Training Pipeline: Two-phase training (SFT then RLVR) balances broad coverage with performance fine-tuning, but care in reward function design is required. In particular, small agents are highly sensitive to the structure of both sparse (categorical) and dense (coordinate) rewards.
Model Limitations: Despite high grounding performance, navigation in extended or more complex settings remains challenging for models under 3B parameters. This suggests an inherent trade-off between footprint and long-horizon reasoning capacity.

7. Context within the GUI Agent Ecosystem

Ferret-UI Lite synthesizes advances from previous work such as Lexi (Banerjee et al., 2023), which introduced self-supervised visio-linguistic UI representations, and the Ferret-UI and Ferret-UI 2 frameworks (You et al., 8 Apr 2024, Li et al., 24 Oct 2024), which established scalable, cross-platform, and high-resolution perception for LLM-based agents. The evolution towards Lite agents reflects a pragmatic adaptation for edge and mobile settings, grounded in quantitative ablation studies and informed by the benchmarking practices in the broader UI understanding literature.

The development methodology, particularly the focus on chain-of-thought tool-use and RLVR, distinguishes Ferret-UI Lite from prior systems that rely more strictly on imitation or large-scale generative pretraining.
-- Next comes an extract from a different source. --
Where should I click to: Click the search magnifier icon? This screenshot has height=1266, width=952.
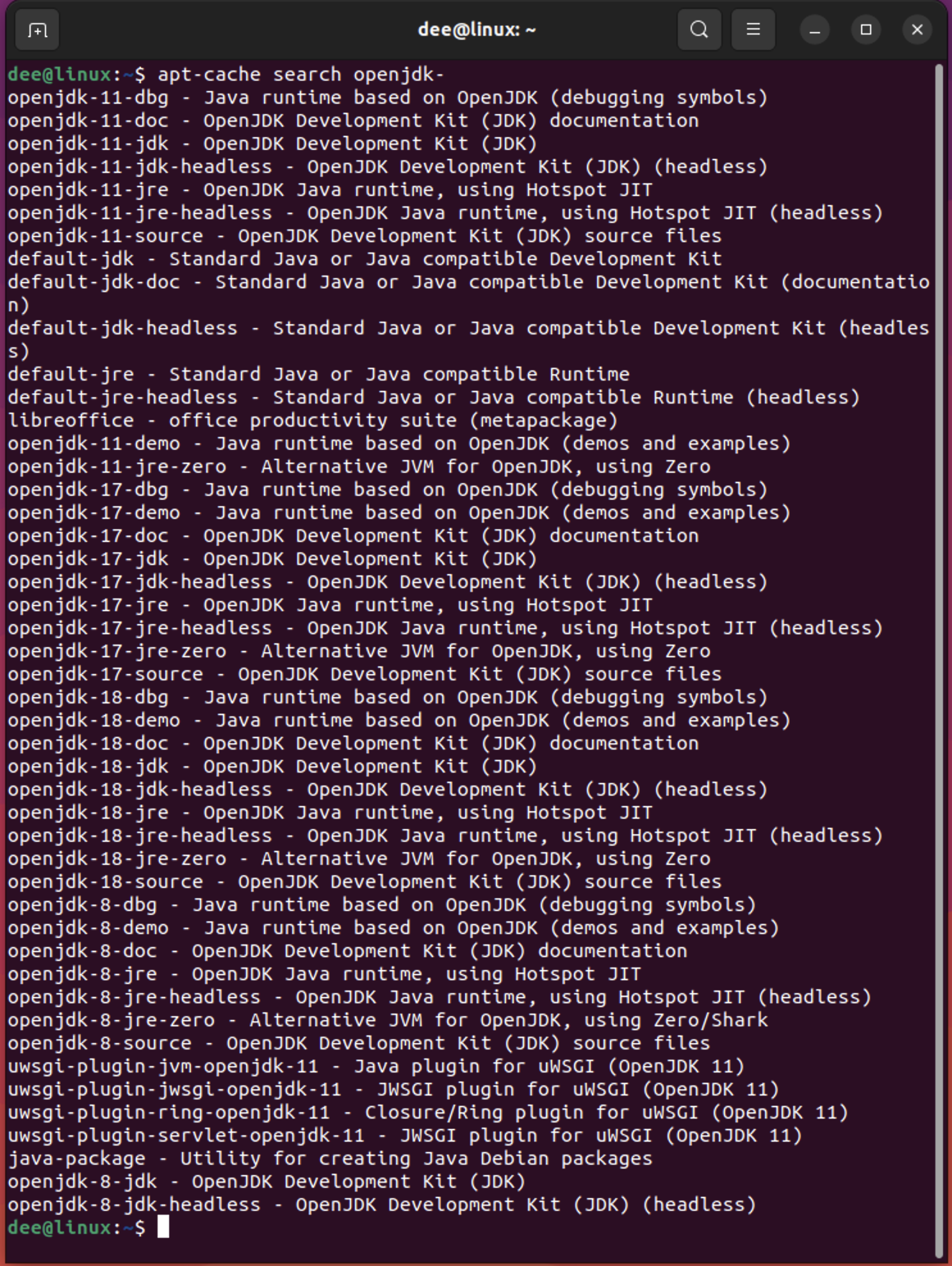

The explicit probabilistic control structures and evaluation metrics adopted in Ferret-UI Lite align with the most current standards for on-device HCI agents.

Ferret-UI Lite thus embodies a resource-efficient approach to GUI understanding and manipulation, substantiated by targeted architectural, data, and training choices which collectively set a reference point for future compact and autonomous UI agents (Yang et al., 30 Sep 2025).